> _EXERCISE PROMPT_:
What appears from the first line of the records below through the line containing "Select Active Directory" must be reproduced verbatim.

> _RECORDS TO USE_:

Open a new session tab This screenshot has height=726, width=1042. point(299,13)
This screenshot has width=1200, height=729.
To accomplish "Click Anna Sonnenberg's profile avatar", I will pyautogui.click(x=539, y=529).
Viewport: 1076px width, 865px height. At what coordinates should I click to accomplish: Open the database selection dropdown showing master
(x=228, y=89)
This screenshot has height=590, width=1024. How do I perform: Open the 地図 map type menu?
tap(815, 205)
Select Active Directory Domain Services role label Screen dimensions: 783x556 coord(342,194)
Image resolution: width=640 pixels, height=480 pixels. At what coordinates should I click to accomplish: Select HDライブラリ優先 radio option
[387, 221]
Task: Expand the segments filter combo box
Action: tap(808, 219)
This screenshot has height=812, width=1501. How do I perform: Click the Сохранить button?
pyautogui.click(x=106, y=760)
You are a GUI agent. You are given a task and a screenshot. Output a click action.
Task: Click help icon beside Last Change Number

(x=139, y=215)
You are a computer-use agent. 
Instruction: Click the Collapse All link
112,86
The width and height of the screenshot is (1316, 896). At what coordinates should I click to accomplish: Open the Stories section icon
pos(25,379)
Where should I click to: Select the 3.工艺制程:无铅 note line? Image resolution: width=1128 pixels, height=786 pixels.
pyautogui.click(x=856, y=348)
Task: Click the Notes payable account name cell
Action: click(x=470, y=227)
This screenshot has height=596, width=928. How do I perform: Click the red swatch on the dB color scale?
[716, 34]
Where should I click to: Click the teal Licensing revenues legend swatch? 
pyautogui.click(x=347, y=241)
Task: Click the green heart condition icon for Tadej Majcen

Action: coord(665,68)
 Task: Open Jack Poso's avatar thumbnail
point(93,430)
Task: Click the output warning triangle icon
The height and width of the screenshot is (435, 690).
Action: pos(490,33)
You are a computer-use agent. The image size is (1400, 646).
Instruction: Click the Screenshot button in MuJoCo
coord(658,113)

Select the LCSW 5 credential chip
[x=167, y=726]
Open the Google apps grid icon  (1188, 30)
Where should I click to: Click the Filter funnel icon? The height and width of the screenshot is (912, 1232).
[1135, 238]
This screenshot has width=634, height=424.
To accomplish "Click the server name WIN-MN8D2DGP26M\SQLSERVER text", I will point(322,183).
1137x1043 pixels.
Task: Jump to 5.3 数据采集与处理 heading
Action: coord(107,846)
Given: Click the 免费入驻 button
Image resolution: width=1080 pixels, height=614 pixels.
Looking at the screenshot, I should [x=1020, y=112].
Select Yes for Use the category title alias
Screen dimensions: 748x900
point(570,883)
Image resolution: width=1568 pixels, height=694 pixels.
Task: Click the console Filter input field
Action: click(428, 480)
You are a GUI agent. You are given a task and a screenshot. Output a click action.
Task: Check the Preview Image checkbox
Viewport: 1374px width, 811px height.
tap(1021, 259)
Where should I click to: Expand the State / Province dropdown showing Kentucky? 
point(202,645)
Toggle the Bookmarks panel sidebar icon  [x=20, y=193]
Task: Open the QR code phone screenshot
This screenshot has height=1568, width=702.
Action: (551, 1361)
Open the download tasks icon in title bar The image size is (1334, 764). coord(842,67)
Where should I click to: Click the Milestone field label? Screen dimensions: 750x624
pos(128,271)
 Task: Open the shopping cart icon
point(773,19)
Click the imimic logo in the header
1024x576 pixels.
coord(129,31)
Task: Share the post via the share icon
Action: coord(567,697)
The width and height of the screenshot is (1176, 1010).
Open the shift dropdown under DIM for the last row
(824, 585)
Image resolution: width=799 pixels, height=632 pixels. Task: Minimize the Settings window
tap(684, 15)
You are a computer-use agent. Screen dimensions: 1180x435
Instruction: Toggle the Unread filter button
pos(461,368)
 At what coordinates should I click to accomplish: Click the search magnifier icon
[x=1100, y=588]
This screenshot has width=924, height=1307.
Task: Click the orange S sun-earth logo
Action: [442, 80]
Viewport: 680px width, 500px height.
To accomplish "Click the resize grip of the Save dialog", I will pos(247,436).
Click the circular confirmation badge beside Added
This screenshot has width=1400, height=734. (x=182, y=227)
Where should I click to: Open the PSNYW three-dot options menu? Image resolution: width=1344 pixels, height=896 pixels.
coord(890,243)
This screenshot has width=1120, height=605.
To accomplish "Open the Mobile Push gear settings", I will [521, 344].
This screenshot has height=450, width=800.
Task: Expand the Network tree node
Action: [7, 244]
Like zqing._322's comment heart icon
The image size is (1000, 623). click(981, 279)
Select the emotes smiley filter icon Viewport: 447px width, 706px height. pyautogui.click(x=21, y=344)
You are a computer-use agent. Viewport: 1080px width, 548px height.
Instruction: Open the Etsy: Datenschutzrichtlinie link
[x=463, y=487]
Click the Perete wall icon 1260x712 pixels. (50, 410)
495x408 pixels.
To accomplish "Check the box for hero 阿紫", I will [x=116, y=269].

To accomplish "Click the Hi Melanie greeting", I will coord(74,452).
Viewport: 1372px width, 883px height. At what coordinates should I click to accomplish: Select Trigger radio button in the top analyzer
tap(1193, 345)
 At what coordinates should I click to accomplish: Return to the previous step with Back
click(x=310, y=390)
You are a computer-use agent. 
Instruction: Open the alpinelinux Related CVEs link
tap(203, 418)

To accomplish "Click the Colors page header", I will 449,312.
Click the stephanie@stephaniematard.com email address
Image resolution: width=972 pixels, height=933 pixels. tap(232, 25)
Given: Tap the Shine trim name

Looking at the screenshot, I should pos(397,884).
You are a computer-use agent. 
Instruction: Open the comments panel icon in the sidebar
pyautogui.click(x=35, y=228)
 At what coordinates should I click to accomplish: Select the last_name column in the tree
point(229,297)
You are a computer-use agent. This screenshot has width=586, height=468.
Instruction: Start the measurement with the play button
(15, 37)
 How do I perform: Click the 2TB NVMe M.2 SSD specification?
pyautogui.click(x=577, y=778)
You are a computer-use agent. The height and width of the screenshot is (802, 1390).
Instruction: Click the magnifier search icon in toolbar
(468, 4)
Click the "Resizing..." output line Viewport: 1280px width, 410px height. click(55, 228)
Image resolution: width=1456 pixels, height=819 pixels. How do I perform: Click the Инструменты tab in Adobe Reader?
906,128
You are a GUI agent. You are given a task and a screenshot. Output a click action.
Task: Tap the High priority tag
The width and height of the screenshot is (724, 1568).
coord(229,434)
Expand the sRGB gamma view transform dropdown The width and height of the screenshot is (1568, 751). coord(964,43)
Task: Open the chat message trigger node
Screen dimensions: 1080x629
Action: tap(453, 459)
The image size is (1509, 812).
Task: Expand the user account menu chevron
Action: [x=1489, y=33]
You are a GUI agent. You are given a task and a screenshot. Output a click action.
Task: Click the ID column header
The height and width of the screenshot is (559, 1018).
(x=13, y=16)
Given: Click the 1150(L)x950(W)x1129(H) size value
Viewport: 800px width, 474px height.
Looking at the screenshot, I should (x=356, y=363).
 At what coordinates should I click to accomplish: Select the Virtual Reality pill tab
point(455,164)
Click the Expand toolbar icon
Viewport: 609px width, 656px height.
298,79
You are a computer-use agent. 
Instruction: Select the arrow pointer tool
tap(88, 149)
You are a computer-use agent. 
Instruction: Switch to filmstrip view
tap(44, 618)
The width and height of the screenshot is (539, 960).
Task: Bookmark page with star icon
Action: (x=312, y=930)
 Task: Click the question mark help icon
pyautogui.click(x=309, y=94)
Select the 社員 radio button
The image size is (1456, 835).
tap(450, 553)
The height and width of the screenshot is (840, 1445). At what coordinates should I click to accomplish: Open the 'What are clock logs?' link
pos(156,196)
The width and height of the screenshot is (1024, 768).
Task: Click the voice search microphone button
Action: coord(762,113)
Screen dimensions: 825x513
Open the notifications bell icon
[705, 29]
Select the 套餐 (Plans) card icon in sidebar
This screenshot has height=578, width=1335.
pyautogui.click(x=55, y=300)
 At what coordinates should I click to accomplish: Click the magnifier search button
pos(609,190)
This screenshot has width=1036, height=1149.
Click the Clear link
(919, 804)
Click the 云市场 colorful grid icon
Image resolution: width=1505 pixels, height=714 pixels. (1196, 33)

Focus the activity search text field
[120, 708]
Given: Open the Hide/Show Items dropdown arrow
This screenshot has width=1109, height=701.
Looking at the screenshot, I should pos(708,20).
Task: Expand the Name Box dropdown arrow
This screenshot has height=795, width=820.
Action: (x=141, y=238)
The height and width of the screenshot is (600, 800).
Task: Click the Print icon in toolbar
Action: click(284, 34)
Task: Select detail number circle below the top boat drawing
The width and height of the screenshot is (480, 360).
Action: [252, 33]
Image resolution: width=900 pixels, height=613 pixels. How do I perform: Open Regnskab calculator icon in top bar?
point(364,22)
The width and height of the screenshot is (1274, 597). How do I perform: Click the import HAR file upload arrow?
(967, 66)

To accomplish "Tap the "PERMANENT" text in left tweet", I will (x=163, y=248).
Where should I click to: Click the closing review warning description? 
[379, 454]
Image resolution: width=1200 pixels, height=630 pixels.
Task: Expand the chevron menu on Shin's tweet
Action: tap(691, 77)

> _WRITTEN REPLY_:
Open a new session tab This screenshot has height=726, width=1042. point(299,13)
This screenshot has width=1200, height=729.
To accomplish "Click Anna Sonnenberg's profile avatar", I will pyautogui.click(x=539, y=529).
Viewport: 1076px width, 865px height. At what coordinates should I click to accomplish: Open the database selection dropdown showing master
(x=228, y=89)
This screenshot has height=590, width=1024. How do I perform: Open the 地図 map type menu?
tap(815, 205)
Select Active Directory Domain Services role label Screen dimensions: 783x556 coord(342,194)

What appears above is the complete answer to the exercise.